● EXERCISE BRIEF: Copy out each line of the data that includes the string "height".

● DATA TO USE:
=== Begin Enclosure ===

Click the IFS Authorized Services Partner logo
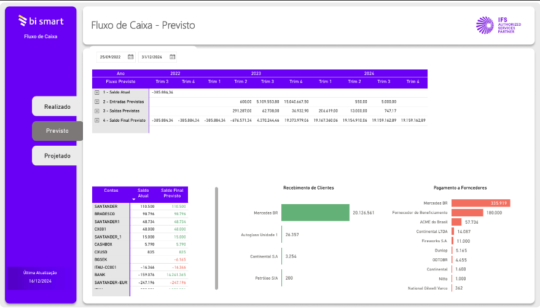Screen dimensions: 540x308 (498, 25)
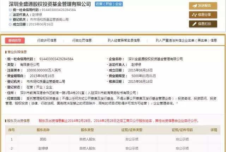Switch to the 行政许可信息 tab
The image size is (226, 152).
click(x=47, y=40)
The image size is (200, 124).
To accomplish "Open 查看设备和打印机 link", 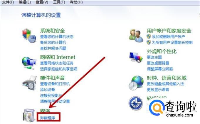I will click(55, 84).
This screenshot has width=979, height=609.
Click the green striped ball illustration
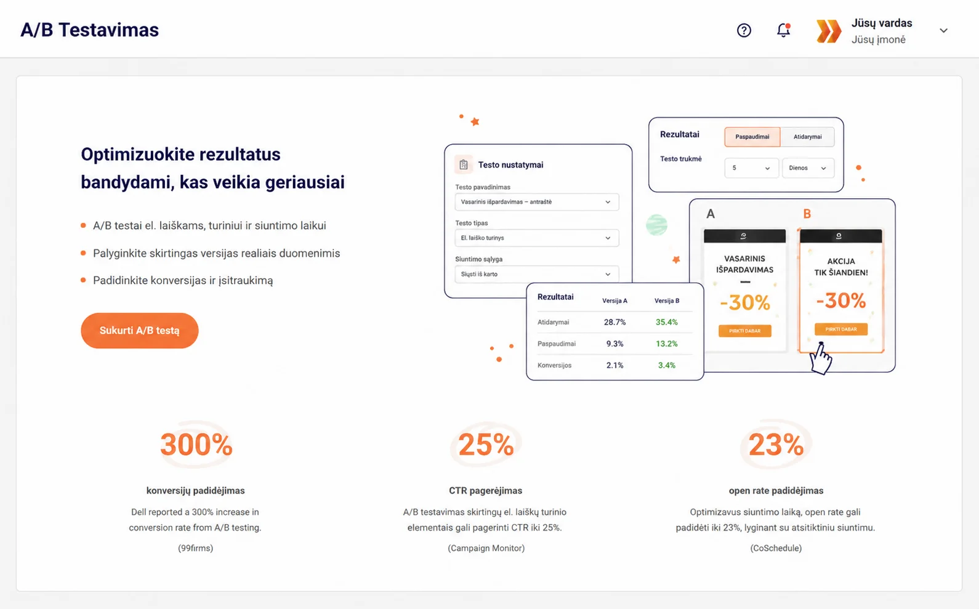(657, 225)
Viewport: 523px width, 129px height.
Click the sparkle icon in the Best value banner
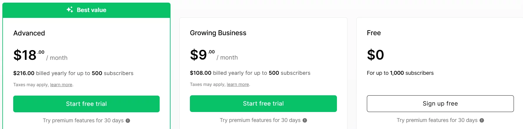tap(70, 10)
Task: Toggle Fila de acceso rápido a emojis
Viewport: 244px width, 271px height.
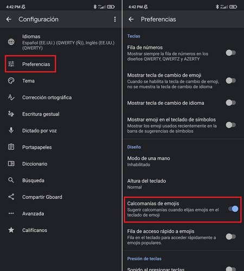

=== End Enclosure ===

● ANSWER TO THE PROBLEM:
This screenshot has width=979, height=609.
Viewport: 523px width, 129px height.
Viewport: 244px width, 271px height.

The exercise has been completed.